Abstract

Surgeons can reduce incisional hernia formation by adhering to standardized techniques for incisional wound closure. This is often neglected by the time a long operation is to be ended and can lead to the risk of developing an incisional hernia or a wound rupture. To address this issue, a suturing machine (Suture-TOOL) was developed for swift and standardized abdominal closure. The aim was to compare the user safety, speed, and suturing quality between Suture-TOOL and manual Needle-Driver suturing. Fifteen surgeons who were specialists in surgery, urology, and gynaecology as well as surgical trainees were invited. The Suture-TOOL was presented to the surgeons who read the instructions for use before starting the test. Each surgeon closed nine 15-cm-long incisions in a human body model; six with Suture-TOOL and three with the Needle-Driver technique. Gloves were examined for puncture damage.
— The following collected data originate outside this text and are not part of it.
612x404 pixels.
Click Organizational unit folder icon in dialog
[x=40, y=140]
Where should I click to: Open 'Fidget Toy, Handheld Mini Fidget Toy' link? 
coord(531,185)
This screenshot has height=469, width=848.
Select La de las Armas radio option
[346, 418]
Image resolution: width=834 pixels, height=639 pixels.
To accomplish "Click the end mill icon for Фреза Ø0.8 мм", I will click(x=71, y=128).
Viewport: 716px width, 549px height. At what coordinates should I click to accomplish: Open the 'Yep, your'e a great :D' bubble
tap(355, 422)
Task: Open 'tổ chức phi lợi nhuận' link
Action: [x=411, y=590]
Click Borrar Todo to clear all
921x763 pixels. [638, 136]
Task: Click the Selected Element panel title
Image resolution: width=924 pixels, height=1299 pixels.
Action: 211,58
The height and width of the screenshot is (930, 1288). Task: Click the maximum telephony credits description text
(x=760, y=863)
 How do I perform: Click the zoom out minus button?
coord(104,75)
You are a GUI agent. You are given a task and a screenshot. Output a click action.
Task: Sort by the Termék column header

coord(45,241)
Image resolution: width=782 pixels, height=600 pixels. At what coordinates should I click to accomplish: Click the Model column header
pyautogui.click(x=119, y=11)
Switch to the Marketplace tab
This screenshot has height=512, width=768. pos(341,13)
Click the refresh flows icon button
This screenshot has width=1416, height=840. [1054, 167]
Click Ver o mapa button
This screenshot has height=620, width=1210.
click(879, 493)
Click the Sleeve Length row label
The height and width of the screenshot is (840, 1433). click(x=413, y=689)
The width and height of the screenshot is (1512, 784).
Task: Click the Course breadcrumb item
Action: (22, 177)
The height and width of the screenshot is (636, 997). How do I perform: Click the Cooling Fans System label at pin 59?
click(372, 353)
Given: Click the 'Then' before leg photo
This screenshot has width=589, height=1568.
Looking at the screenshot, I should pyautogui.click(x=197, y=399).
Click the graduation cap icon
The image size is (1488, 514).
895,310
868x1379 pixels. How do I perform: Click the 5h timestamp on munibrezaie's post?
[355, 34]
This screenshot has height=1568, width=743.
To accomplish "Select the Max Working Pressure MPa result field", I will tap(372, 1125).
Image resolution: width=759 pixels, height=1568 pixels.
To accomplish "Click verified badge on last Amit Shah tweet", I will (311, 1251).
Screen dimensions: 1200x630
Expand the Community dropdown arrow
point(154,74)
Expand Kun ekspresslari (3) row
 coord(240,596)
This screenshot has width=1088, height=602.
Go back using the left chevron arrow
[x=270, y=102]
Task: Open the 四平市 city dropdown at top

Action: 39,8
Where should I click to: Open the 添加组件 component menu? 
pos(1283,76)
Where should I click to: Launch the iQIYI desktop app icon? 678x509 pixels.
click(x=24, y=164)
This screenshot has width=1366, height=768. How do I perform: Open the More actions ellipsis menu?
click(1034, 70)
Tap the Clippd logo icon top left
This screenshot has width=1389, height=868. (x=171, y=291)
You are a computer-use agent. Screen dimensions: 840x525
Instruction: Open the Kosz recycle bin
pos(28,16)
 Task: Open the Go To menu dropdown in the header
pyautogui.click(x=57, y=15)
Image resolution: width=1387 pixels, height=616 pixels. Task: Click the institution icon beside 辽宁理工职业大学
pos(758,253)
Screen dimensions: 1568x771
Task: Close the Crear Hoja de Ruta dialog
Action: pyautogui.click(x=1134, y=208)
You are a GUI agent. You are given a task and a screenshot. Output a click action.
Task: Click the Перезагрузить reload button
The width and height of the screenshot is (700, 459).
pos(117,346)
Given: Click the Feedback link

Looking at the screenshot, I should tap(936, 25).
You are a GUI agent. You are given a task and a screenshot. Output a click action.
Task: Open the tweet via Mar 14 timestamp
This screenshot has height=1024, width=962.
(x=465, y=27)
Endpoints were suture-length/wound-length (SL/WL)-ratio, closure time, number of stitches, learning curve, and glove puncture rate. A VAS-evaluation concerning different Suture-Tool user impressions was completed. A SL/WL-ratio ≥4 was 98% for Suture-TOOL versus 69% for Needle-Driver (p<0.001). Suture time was shorter for Suture-TOOL (p<0.001). Wound stitch count was higher for Needle-Driver (p<0.013). The median SL/WL-ratio was similar between groups. The learning curve plateaued after three closures using Suture-TOOL. Two glove punctures were detected—all in the Needle-Driver group. Suture-TOOL received high VAS scores for all measured functionalities. Suture-TOOL is a promising device for clinical use. It is safe, easy, and fast resulting in a high-quality suture lines with a short learning curve and a high functionality ranking.